### Goal of the exercise
Only the lines from the one that contains "1568x574 pixels. How" to the last line below, both included, should be transcribed. Pictures stay out of the copy.

(Exercise data begins)

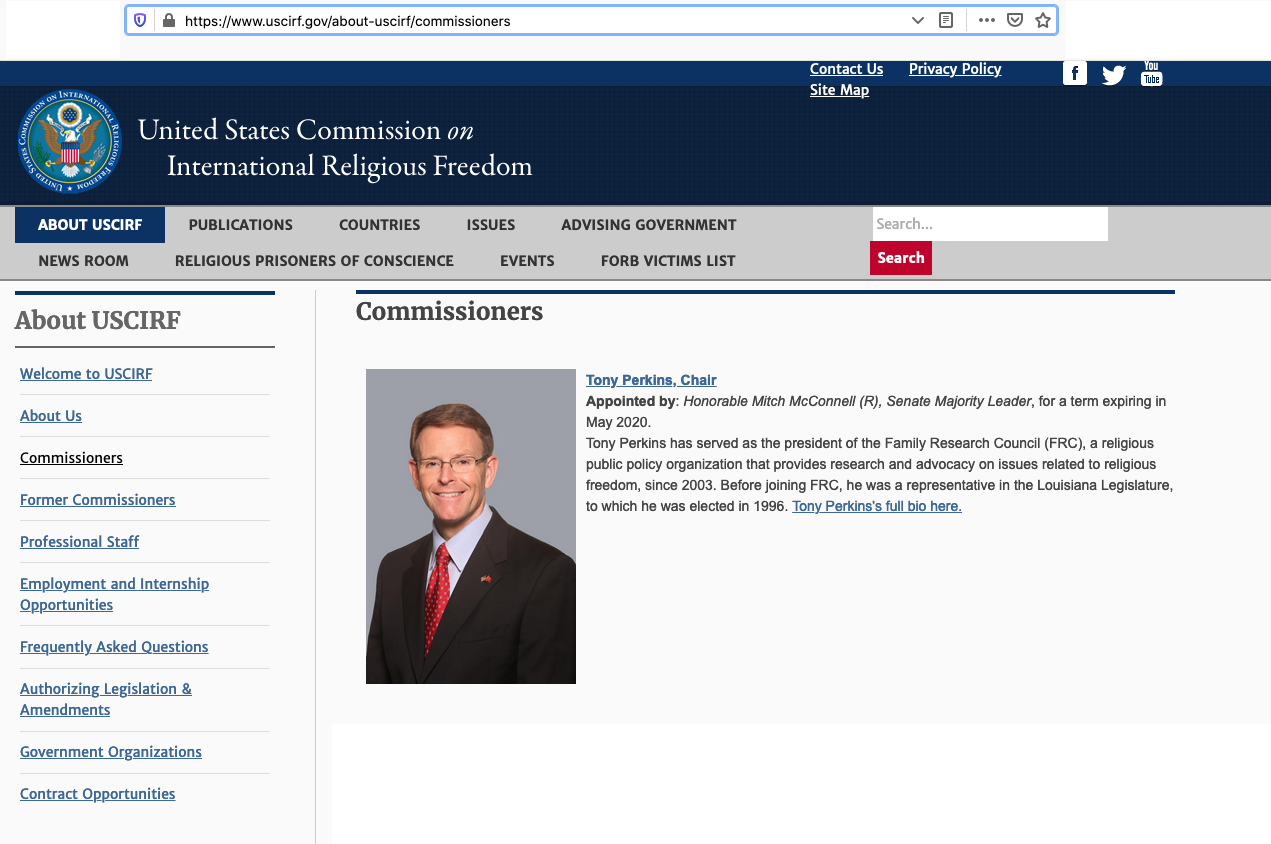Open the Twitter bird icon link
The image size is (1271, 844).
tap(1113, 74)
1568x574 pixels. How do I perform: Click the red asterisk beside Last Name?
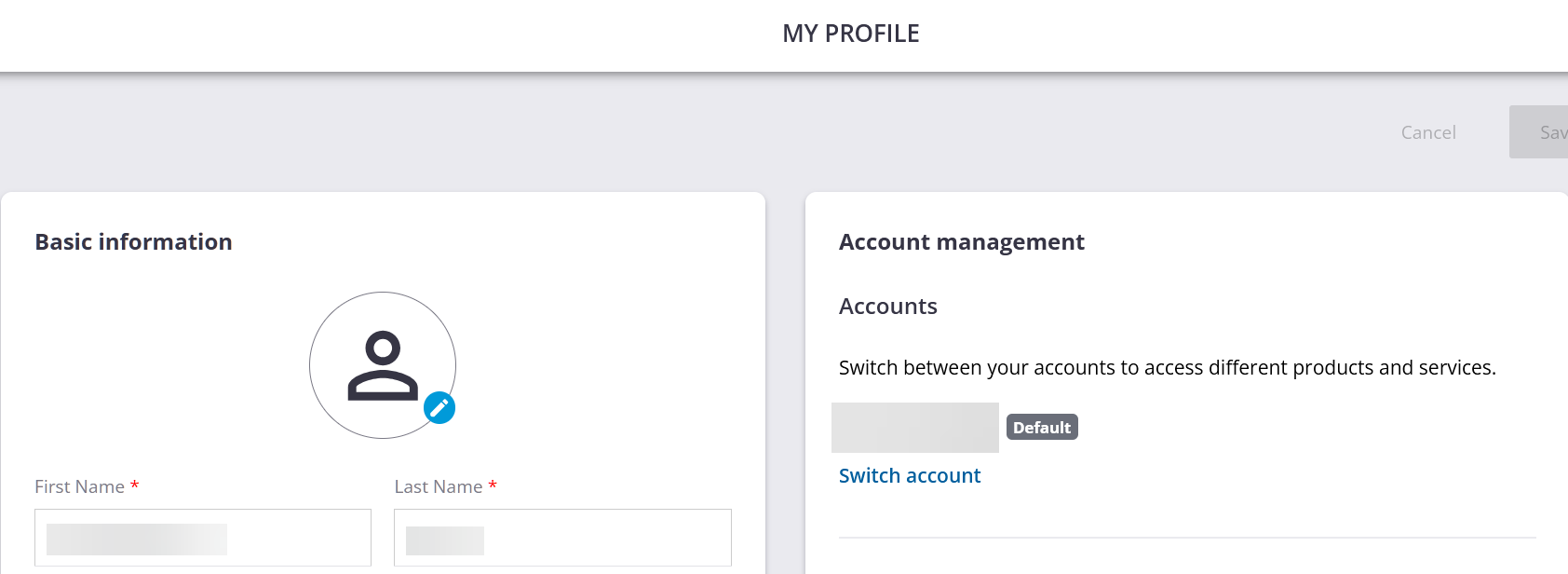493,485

(Exercise data ends)

### Finished task
1568x574 pixels. How do I perform: Click the red asterisk beside Last Name?
493,485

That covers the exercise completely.